Metformin (dimethyl biguanide) is a primary pharmacotherapy to treat hyperglycemia in type 2 diabetes. It counters the effects of insulin resistance, improves glucose homeostasis, assists weight control and avoids overt hypoglycemia via reduced hepatic gluconeogenesis, increased splanchnic glucose turnover and greater peripheral glucose utilization. The underlying cellular actions of metformin differ between tissues and drug exposures. High concentrations of metformin (e.g. millimolar in the intestine) can interrupt the mitochondrial respiratory chain at complex 1, increase cytosolic NADH (favouring pyruvate conversion to lactate), decrease ATP synthesis, raise cytosolic AMP and activate AMP-activated protein kinase (AMPK). Lesser concentrations of metformin in liver can interrupt the respiratory chain at complex 4, which inhibits mitochondrial glycerol-3-phosphate dehydrogenase and impedes the mitochondrial glycerophosphate shuttle. Low concentrations of metformin (e.g., ∼10 μM) can activate AMPK by a lysosomal pathway without interrupting oxidative metabolism. While AMPK implements many of the metabolic effects of metformin, other contributing mechanisms include separate effects on metabolic pathways (e.g. inhibiting fructose-1,6-bisphosphatase) and signalling intermediates (e.g. inhibiting phosphatases) to reinforce the actions of insulin.
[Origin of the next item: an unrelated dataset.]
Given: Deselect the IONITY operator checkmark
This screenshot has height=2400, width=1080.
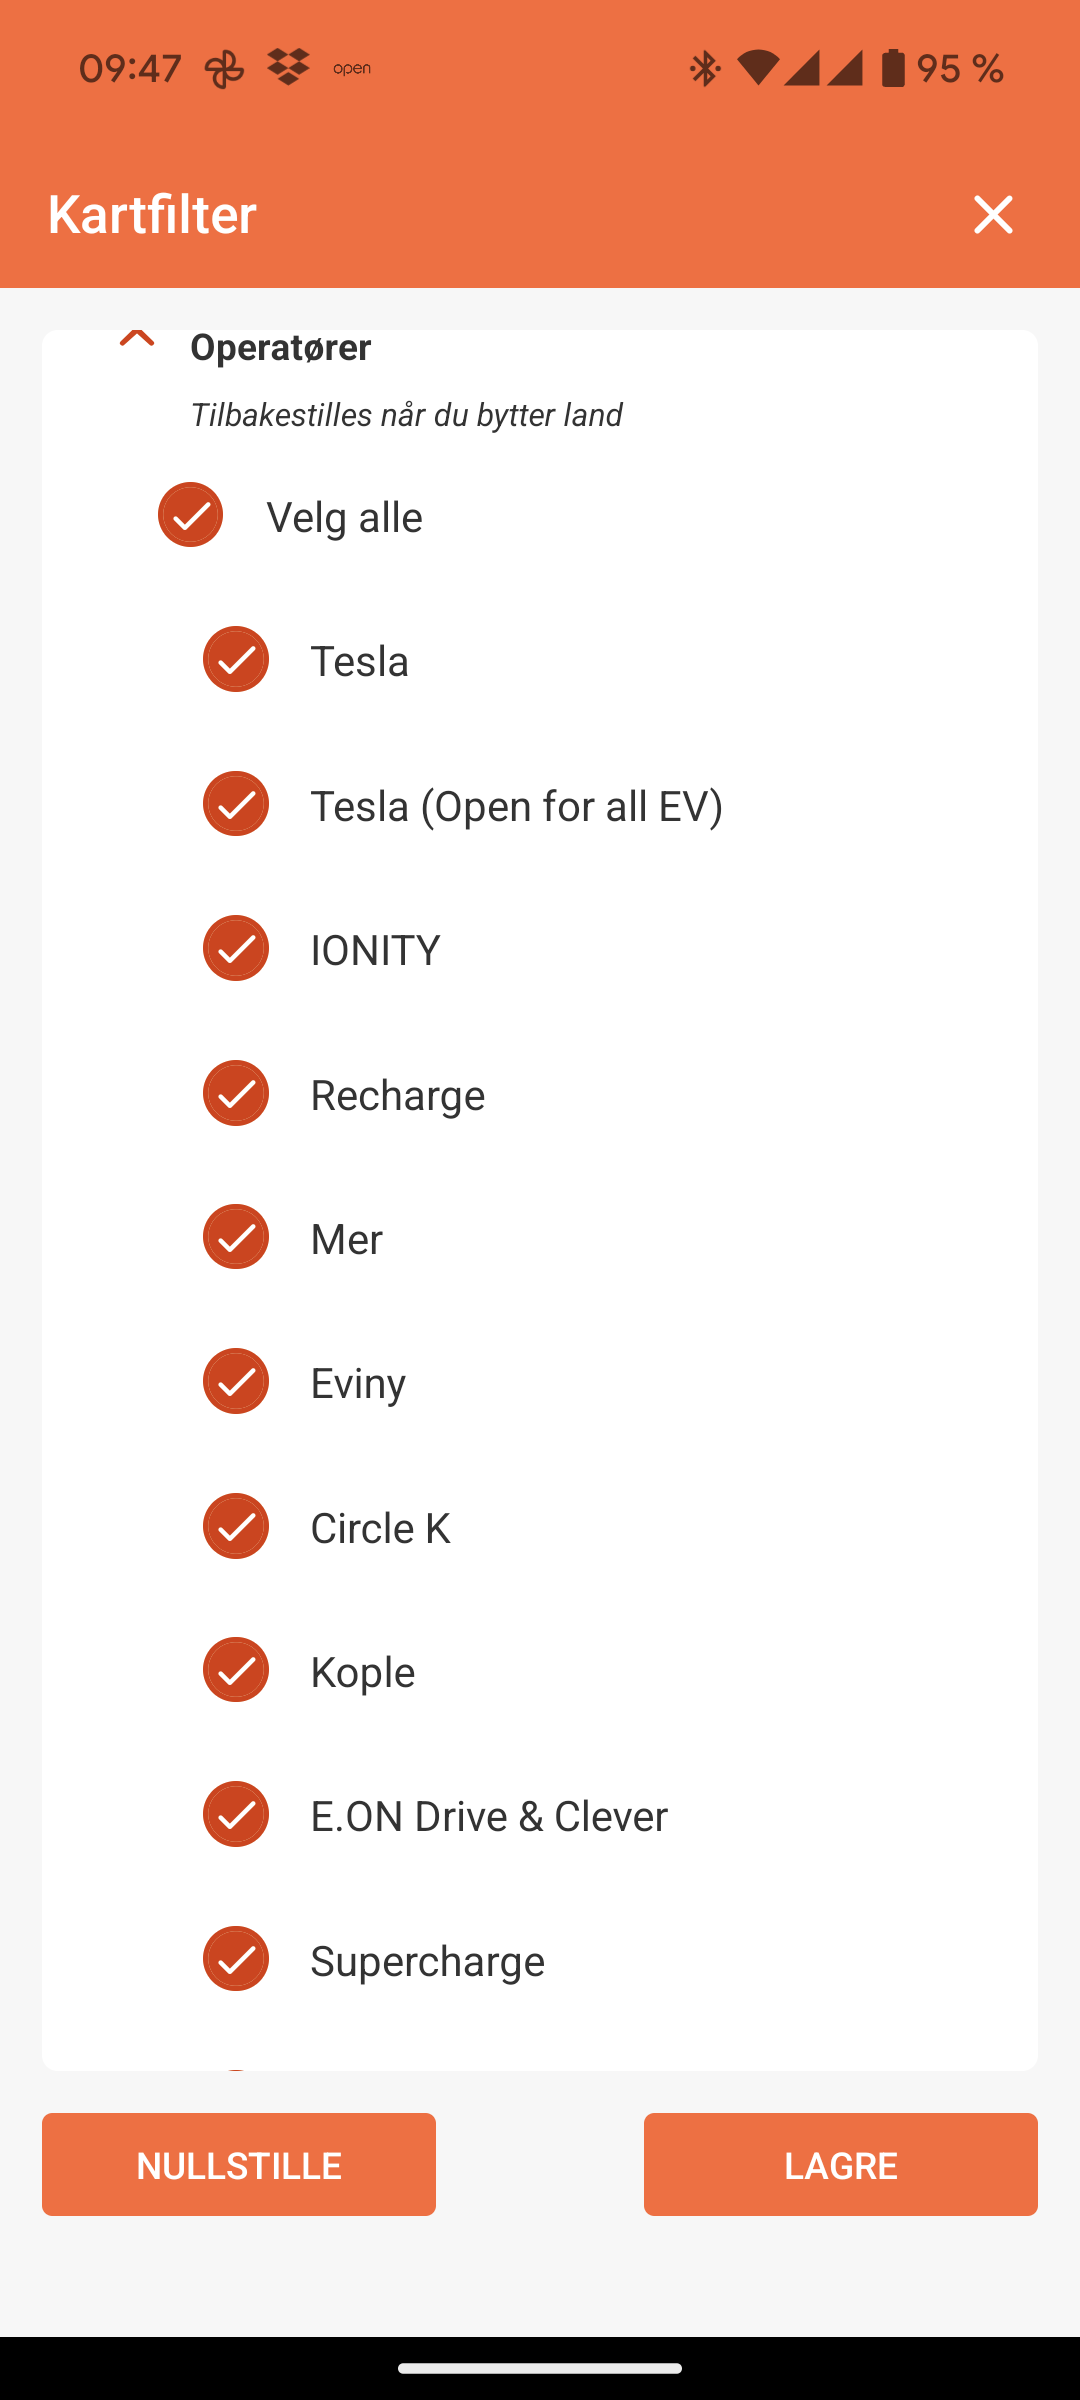Looking at the screenshot, I should [236, 948].
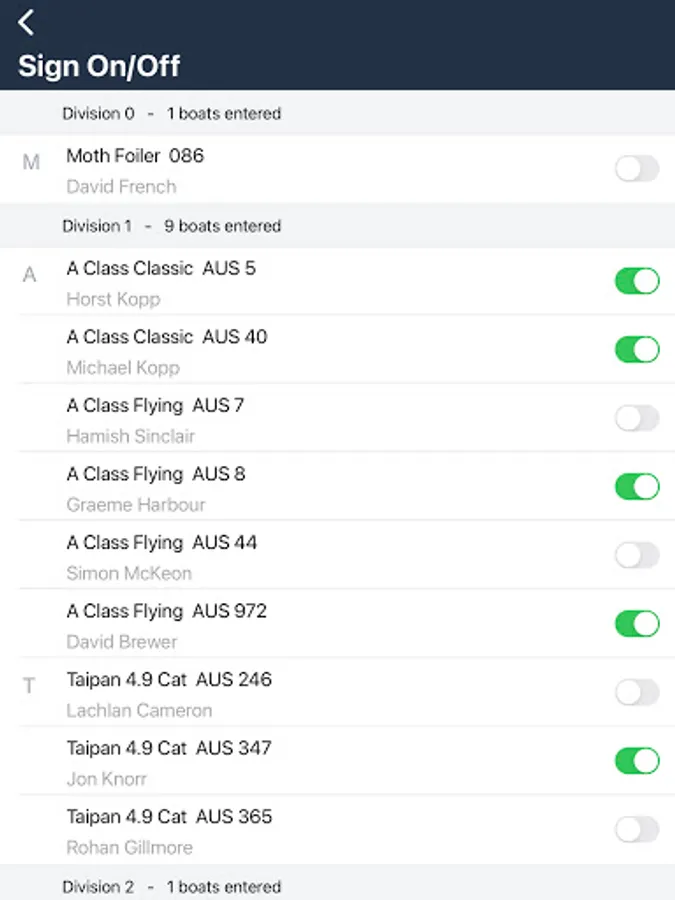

Thus, the antidiabetic effects of metformin reflect diverse concentration-dependent cellular actions on nutrient metabolism and energetics in different tissues. The breadth of cellular actions of metformin encourages investigation of potential opportunities to assist in the management of cardiovascular, inflammatory, neoplastic and neurodegenerative disorders.